Parent Category: Big Blue Saw Blog
Created: Wednesday, 27 October 2010 07:00
Written by Simon Arthur
Many of our customers design parts using Google Sketchup, and with good reason: it's a powerful, easy to use tool for 3D modeling with a basic version that happens to be free to download and use. But the basic version of Google Sketchup has a serious shortcoming: it locks you in to Sketchup's proprietary file format.
Fortunately, there's an easy way to generate standard SVG (Scalable Vector Graphics) files from Sketchup, which can then be converted into DXF files for CAD software and Big Blue Saw's online quoting system.

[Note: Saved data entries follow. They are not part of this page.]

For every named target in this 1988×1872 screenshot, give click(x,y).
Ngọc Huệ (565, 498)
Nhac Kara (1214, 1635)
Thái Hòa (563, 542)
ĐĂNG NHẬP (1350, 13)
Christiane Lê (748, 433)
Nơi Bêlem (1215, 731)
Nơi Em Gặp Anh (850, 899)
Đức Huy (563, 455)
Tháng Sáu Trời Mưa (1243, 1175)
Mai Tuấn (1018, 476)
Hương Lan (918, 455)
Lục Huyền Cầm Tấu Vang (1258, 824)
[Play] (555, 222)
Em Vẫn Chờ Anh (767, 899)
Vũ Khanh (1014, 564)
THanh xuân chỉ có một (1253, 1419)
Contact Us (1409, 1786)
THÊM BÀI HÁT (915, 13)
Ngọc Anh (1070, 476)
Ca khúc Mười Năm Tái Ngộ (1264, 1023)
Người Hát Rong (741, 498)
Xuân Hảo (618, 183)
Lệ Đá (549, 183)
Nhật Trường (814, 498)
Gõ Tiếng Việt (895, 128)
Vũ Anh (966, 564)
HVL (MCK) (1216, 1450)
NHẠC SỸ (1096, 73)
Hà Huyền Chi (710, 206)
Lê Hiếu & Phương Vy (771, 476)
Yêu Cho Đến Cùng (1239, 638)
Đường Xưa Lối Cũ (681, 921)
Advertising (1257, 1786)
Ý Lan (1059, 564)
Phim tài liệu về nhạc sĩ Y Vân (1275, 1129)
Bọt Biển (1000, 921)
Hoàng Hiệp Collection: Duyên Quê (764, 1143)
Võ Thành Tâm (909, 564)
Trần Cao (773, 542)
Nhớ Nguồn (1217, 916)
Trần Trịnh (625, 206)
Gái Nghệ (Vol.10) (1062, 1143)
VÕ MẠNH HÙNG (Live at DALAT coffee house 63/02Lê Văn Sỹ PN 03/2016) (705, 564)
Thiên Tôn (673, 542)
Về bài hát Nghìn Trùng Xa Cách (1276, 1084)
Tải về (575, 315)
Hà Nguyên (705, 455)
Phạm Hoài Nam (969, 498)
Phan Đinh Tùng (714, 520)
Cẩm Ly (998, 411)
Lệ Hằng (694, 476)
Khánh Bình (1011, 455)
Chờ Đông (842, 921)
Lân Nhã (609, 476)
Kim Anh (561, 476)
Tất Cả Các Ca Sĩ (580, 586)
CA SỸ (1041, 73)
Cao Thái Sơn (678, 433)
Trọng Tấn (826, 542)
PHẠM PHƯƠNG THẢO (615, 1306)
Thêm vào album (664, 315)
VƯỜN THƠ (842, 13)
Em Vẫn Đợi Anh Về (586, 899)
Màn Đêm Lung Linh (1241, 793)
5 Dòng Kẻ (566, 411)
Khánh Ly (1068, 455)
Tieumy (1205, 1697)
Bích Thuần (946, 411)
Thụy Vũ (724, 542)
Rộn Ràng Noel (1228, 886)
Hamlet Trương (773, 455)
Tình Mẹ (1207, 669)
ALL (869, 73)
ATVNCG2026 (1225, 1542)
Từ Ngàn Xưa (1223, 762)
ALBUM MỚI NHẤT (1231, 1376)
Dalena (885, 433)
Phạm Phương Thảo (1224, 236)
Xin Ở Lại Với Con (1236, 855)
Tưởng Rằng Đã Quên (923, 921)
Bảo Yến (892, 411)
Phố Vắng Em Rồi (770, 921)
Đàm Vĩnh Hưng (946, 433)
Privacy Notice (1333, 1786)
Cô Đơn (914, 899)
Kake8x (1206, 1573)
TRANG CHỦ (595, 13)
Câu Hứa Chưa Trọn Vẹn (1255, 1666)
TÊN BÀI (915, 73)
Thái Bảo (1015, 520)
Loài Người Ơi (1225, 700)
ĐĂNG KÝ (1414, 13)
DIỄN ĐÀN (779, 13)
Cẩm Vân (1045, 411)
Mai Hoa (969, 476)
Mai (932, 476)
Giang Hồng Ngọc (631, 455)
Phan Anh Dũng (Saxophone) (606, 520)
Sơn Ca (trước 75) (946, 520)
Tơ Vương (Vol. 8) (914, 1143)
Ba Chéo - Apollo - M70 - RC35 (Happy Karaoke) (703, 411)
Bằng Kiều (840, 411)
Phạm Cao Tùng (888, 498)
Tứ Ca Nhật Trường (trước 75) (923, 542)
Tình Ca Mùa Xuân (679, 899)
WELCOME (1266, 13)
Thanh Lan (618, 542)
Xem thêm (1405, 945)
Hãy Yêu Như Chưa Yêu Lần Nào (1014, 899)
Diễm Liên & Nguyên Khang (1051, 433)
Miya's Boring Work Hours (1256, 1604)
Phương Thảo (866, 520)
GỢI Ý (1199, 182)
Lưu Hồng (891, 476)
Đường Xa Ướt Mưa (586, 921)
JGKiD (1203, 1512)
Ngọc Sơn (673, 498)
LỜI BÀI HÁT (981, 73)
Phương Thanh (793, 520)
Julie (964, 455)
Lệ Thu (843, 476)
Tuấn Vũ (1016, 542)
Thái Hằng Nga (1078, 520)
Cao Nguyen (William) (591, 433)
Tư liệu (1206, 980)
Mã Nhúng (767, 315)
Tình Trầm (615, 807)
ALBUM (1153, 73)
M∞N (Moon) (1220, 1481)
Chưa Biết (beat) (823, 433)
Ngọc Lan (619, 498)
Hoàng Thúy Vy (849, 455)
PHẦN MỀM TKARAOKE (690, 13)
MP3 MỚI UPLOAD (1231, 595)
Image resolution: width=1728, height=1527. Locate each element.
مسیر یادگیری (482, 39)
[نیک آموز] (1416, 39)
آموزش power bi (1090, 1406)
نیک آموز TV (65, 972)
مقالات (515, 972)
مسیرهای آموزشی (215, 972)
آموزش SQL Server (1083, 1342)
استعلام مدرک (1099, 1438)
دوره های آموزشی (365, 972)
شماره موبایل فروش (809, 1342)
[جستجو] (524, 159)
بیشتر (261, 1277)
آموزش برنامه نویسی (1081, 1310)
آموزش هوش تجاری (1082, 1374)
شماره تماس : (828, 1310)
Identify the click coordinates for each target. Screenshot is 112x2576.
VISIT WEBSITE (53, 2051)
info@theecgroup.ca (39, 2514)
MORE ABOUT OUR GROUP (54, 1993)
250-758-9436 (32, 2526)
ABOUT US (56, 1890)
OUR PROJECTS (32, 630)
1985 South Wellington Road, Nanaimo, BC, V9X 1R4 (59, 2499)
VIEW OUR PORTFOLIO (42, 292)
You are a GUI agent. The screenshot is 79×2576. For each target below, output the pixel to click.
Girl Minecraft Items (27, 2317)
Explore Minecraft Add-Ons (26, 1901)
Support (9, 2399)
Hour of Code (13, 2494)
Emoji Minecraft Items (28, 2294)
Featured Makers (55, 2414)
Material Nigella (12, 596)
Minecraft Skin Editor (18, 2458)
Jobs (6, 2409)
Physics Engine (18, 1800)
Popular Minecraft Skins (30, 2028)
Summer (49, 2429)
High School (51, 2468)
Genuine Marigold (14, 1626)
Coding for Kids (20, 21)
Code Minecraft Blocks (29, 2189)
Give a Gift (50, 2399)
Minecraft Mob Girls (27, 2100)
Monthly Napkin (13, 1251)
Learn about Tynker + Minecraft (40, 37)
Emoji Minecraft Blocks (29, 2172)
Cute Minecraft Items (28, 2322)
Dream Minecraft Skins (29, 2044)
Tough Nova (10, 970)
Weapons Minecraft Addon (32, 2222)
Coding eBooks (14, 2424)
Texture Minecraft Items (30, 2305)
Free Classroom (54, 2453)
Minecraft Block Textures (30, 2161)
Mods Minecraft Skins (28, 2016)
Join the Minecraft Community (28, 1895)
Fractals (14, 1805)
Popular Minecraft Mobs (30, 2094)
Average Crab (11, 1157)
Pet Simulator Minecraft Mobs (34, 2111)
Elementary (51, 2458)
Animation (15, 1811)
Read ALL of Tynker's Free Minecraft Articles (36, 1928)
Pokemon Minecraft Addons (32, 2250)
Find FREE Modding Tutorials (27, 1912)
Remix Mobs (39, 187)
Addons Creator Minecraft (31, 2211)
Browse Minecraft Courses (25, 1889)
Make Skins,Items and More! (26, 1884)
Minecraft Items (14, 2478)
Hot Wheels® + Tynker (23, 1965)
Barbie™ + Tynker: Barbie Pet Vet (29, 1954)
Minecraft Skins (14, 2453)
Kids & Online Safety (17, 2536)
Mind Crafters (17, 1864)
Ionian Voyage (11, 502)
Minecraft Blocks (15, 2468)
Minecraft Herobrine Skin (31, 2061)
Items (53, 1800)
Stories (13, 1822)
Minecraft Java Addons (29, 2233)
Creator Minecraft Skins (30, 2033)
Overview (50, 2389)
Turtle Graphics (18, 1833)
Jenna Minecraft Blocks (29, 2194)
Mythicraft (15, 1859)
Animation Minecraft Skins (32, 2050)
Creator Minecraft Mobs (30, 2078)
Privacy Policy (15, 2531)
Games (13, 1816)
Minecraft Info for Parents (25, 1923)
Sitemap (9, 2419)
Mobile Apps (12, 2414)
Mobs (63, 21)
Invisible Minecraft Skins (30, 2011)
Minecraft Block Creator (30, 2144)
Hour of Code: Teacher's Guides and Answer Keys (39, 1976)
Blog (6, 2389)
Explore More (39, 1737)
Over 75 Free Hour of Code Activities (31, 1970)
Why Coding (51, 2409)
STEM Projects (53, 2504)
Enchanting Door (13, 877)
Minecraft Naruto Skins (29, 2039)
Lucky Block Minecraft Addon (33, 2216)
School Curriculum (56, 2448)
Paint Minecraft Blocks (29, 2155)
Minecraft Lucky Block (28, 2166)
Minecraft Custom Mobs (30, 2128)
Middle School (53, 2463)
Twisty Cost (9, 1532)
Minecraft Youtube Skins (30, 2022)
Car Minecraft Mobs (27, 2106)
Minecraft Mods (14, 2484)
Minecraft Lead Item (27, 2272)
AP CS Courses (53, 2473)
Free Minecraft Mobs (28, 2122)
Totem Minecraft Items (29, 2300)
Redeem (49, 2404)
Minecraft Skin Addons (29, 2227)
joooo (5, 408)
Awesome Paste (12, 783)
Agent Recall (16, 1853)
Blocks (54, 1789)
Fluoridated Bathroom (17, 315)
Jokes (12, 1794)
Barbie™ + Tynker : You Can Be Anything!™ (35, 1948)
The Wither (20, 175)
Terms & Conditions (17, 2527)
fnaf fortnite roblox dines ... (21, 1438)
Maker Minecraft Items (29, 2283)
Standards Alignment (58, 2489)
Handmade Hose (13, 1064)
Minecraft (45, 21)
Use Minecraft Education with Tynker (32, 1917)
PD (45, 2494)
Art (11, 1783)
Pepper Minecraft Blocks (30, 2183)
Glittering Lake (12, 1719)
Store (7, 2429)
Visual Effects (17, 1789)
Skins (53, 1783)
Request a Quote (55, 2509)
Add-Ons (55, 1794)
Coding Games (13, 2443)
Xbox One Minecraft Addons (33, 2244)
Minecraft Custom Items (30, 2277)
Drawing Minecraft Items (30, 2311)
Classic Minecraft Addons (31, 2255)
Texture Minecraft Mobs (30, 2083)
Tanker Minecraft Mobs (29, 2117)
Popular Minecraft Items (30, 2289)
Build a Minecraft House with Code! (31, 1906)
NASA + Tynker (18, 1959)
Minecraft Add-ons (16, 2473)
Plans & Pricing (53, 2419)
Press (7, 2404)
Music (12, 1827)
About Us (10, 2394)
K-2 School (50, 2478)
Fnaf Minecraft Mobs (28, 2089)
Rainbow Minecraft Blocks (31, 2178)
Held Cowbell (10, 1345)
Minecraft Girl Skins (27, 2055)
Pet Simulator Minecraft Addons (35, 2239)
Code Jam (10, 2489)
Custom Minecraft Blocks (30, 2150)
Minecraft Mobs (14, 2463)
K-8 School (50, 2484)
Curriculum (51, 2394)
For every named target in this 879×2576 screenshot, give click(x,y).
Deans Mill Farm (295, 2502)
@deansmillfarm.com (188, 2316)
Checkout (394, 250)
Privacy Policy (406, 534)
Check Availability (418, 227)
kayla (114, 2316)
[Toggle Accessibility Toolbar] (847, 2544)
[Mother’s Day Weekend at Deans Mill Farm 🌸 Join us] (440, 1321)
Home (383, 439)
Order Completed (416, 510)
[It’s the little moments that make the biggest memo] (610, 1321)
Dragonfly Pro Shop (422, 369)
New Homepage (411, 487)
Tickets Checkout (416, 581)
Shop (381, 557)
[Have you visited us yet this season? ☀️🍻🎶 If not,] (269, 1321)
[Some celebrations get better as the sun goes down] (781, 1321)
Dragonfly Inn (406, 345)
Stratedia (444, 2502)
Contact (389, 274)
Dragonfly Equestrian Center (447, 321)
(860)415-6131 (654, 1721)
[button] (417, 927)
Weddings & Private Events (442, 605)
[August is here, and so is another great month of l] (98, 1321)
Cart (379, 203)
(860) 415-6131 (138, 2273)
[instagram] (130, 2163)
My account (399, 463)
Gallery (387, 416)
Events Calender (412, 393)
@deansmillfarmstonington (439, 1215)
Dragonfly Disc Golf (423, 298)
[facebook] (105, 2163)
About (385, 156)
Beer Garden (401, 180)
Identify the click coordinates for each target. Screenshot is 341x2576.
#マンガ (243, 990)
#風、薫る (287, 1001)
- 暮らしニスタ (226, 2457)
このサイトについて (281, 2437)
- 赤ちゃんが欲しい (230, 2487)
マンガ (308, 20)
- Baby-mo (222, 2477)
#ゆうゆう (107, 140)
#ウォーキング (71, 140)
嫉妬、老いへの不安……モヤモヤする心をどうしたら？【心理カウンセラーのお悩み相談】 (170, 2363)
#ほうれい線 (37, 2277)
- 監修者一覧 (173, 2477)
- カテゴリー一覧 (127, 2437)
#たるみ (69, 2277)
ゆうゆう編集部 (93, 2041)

The key is to use a free plugin for Sketch up called sketchup-svg-outline-plugin. The download page has a link to a ZIP file containing the plugin. Once you have downloaded the plugin's ZIP file, install the plugin by unpacking the file in the Sketchup plugins folder. On my computer, this folder was "C:\Program Files\Google\Google SketchUp 8\Plugins". Read the official installation instructions if you have trouble with this step.
To demonstrate how to use Sketchup with Big Blue Saw, we will first need a part that can be created using waterjet or laser cutting.
The techniques for creating such a part should be familiar to any Sketchup user. We start with a rectangle with a few circles inside of it.
Then we can use the Push/Pull tool to give the part some depth.
To start the vector export, you will need to select the face to export by using the Select (arrow) tool. In this case, we are selecting the top face, which looks like a drawing that can be used by Big Blue Saw's online quoting system.
By right-clicking on the face you have selected, you will see the context menu for this face. The sketchup-svg-outline-plugin adds a new option to this context menu: "Export to SVG File".
Choosing the "Export to SVG File" menu item will cause the dialog box shown below to appear. The default options should be good enough for most purposes. When you see this dialog, be sure to enter a useful file name and location for the output file.
At this point, you will have an SVG file which you can open in Inkscape. Inkscape can create DXF files using Big Blue Saw's DXF Export for Inkscape. If you don't have Big Blue Saw's DXF Export for Inkscape, you will need to install it.
Big Blue Saw's DXF Export for Inkscape needs a little extra help to create a good quality DXF file from an SVG generated by the Sketchup plugin. You will need to ungroup all of the elements of the file and convert them to curves.
Select any element of the drawing. Since the entire drawing is a single group, everything will be highlighted when you click on any one part.
Ungroup the elements of the drawing by choosing Object | Ungroup from the menu or by pressing Shift-Ctrl-G.
Modifying SVG Drawing
All of the elements of the drawing should remain selected at this point. Convert them to curves by selecting Path | Object to Path from the menu or by pressing Shift-Ctrl-C.
Finally, save the drawing as a DXF by choosing File | Save As from the menu. Be sure to select Big Blue Saw DXF output from the drop-down list of file types.
Saving SVG Drawing as DXF
Congratulations. You now have a DXF file which can be turned into a real part made of metal, plastic, or a variety of other materials using Big Blue Saw's online quoting system.